- Exercise details -
Using the data below, show every line where the word "computer" occurs.

- Source material -
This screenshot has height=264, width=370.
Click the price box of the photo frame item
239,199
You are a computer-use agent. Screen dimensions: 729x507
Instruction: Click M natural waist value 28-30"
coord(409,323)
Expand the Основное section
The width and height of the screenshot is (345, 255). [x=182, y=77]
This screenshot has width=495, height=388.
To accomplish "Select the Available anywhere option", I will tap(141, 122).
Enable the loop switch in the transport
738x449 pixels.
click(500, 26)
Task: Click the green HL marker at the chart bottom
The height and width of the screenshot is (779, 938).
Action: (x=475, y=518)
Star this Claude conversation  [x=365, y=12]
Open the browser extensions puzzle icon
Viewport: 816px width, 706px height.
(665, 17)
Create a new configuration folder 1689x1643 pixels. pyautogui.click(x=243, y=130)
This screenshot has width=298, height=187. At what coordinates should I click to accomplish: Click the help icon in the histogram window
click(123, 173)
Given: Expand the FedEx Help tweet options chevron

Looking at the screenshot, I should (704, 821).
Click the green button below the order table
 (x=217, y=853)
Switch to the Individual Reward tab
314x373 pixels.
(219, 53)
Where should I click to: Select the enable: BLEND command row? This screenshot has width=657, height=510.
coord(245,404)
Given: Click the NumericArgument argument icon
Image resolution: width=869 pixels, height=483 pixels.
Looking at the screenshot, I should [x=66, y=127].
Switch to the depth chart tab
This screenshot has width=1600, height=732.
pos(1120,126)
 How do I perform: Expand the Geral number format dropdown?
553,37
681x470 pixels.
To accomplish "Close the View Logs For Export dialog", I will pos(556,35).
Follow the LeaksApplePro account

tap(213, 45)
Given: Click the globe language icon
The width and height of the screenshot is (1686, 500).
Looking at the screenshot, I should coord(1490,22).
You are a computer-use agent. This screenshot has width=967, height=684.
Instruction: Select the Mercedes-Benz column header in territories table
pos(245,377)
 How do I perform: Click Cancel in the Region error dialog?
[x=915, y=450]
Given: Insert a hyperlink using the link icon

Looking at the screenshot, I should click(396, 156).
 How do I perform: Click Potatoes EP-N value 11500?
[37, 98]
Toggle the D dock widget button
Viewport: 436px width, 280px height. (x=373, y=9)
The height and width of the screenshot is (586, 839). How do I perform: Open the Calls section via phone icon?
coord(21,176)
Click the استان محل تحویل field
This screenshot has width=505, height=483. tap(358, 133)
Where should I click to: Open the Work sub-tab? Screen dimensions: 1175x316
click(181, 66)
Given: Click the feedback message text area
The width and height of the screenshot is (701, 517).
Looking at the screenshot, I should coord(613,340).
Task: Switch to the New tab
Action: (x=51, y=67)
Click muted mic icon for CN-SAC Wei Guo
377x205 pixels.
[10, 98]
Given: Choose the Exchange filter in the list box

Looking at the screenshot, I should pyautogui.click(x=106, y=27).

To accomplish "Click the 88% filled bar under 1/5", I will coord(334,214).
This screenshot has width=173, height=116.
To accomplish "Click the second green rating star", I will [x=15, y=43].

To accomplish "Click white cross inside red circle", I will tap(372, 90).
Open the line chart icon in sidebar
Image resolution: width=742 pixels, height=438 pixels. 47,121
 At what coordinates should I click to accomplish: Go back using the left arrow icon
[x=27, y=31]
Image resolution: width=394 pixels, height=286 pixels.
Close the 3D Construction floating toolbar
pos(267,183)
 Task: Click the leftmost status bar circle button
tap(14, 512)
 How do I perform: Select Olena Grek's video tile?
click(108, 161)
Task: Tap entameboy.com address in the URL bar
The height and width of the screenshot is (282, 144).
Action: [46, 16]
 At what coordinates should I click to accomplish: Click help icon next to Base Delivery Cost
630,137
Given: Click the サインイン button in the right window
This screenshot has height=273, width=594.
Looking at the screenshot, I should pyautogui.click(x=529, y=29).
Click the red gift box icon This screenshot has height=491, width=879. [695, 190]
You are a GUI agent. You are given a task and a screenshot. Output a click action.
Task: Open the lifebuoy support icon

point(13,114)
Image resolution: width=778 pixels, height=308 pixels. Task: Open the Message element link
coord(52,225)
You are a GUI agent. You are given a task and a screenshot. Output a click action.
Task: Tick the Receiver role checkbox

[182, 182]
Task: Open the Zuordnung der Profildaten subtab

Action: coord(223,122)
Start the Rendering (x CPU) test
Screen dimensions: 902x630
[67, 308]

- Result -
You are a computer-use agent. Screen dimensions: 729x507
You are a computer-use agent. This screenshot has width=967, height=684.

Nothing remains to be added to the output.